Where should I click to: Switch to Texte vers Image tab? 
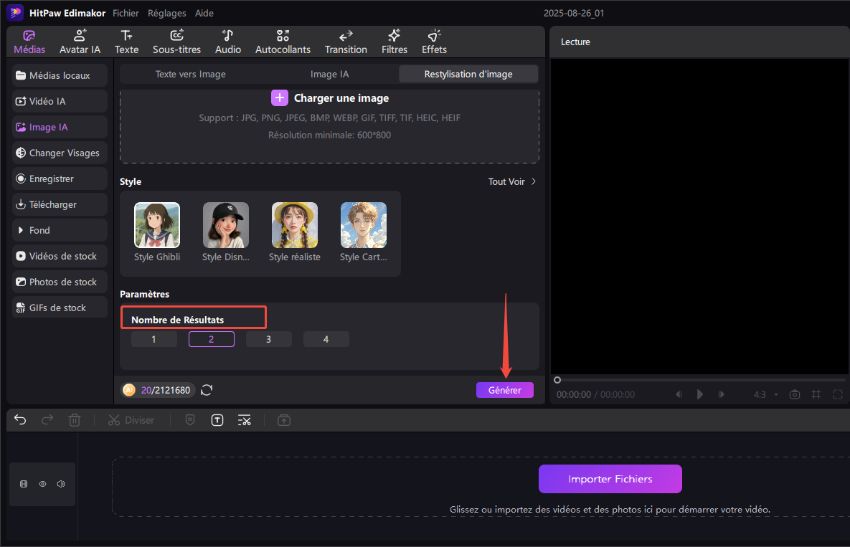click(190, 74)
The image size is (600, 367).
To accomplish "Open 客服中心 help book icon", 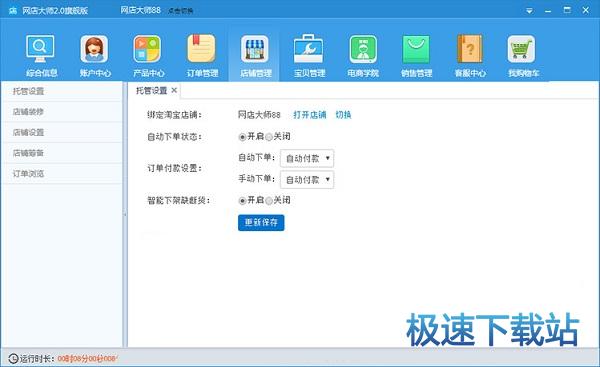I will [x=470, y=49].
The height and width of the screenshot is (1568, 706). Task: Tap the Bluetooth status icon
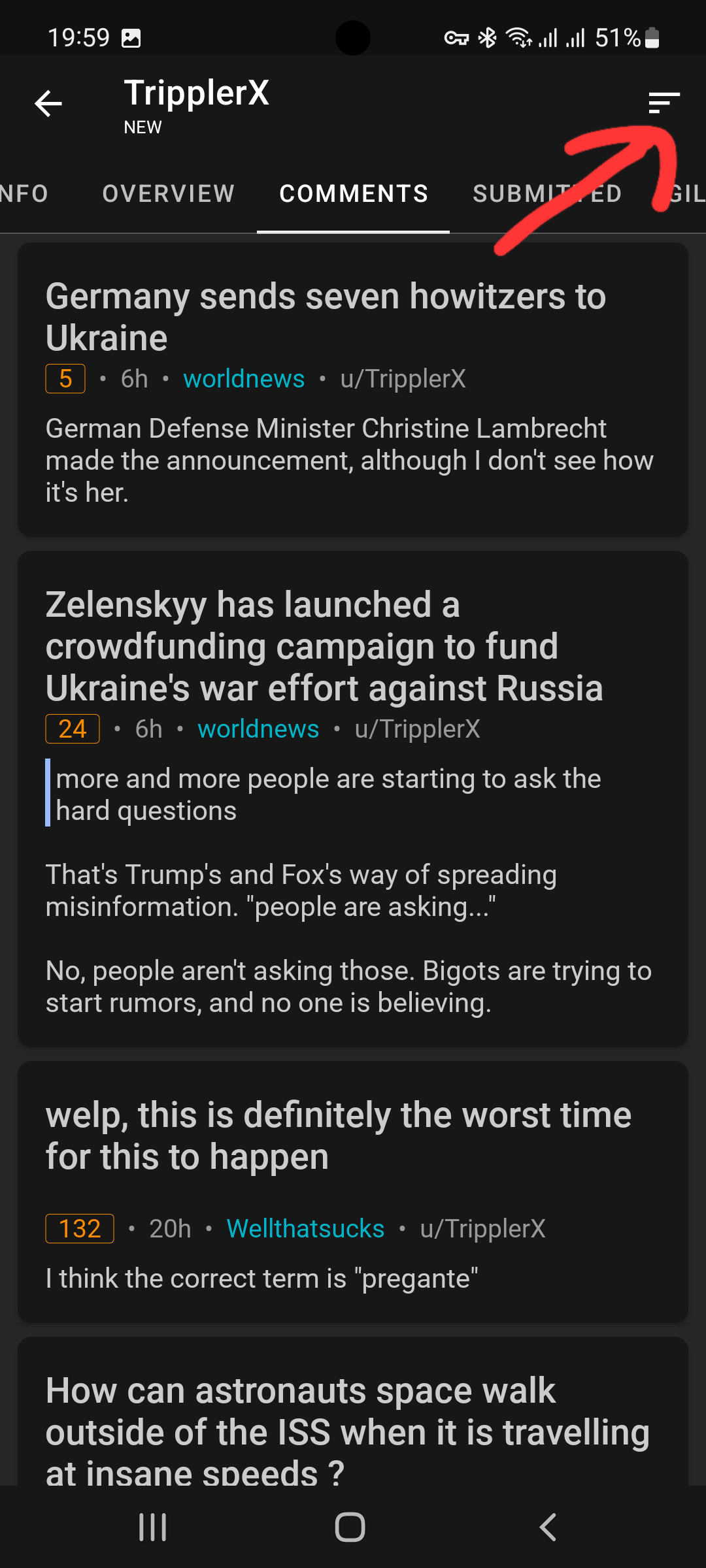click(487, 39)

********

* PROBLEM TO SOLVE
Starting at the line containing "The height and", output every remaining line of the records above exactly, the last one included. Nothing else belongs in the output, and no pictures either.

* RESPONSE BOX
The height and width of the screenshot is (1568, 706). Task: Tap the Bluetooth status icon
click(487, 39)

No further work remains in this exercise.